■ JOB
Write out the lines below as a JSON list of strings, with one string per line and no blank lines. Leave the pictures out.

■ Text and element-pointing records
⁂

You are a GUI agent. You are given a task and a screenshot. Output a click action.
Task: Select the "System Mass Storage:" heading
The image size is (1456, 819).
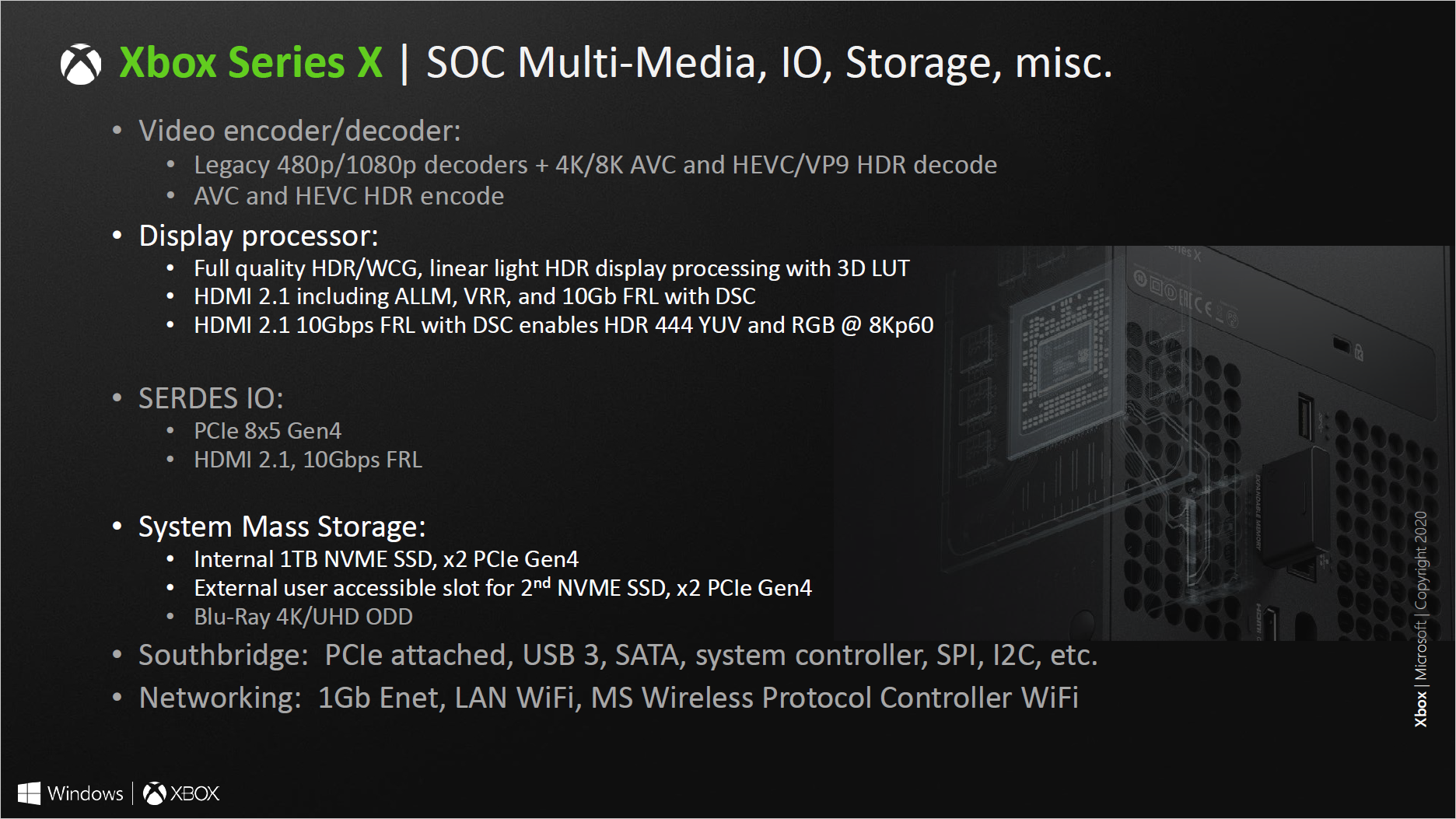point(282,527)
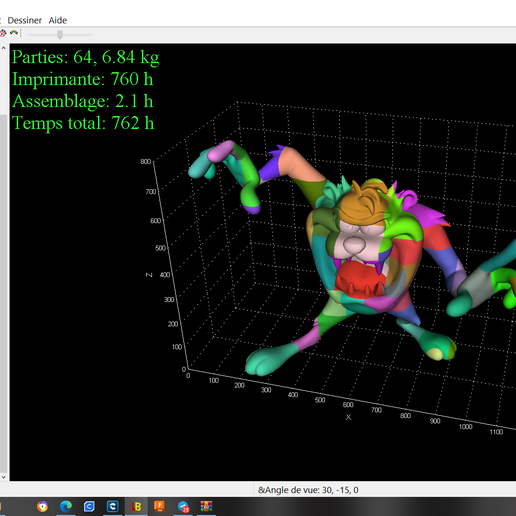Open Telegram with 28 badge in taskbar
This screenshot has height=516, width=516.
[183, 506]
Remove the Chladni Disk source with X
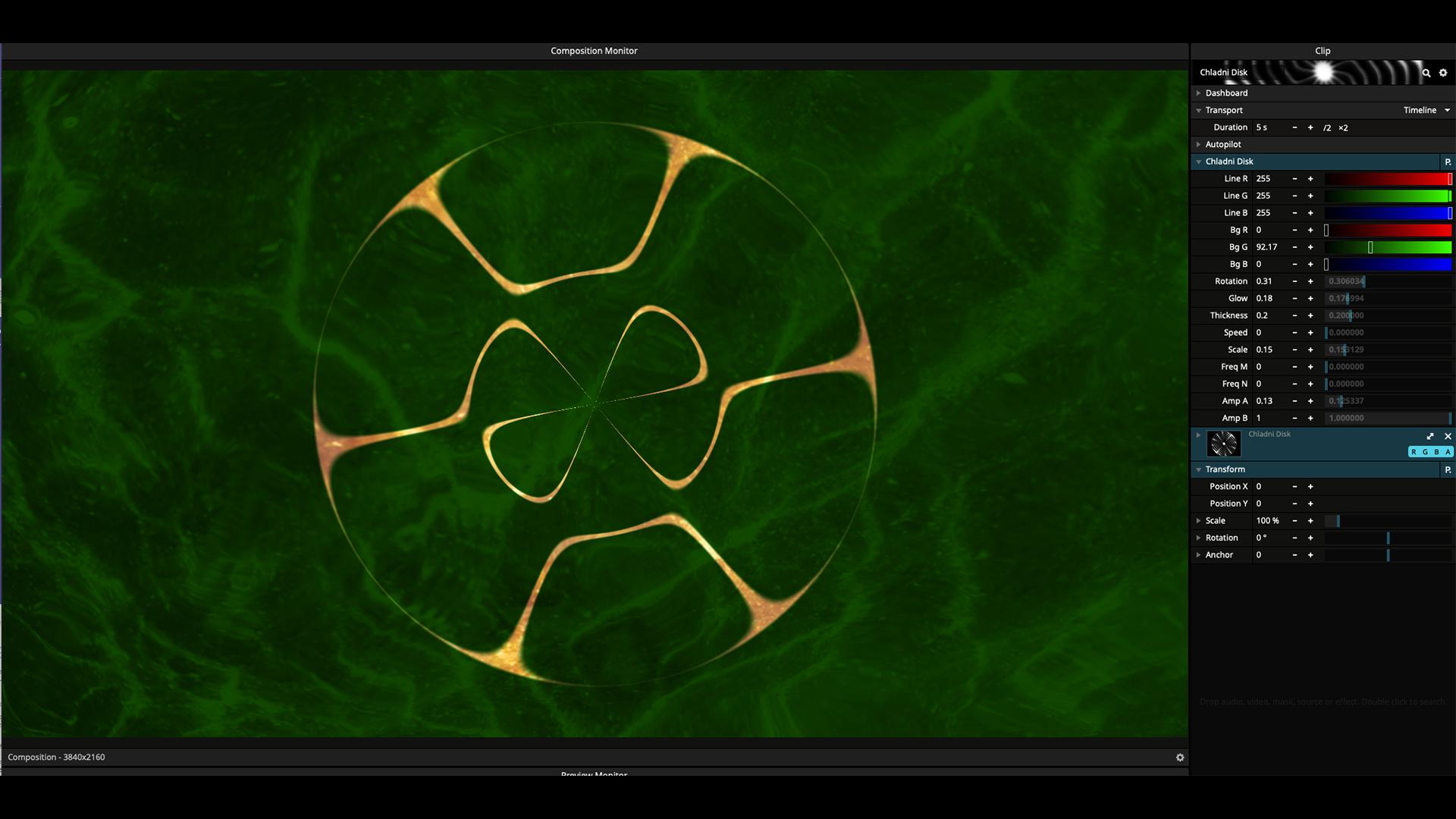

⁂

■ TASK RESPONSE
[
  "You are a GUI agent. You are given a task and a screenshot. Output a click action.",
  "Task: Select the \"System Mass Storage:\" heading",
  "The image size is (1456, 819).",
  "point(282,527)",
  "Open Telegram with 28 badge in taskbar",
  "This screenshot has height=516, width=516.",
  "[183, 506]",
  "Remove the Chladni Disk source with X"
]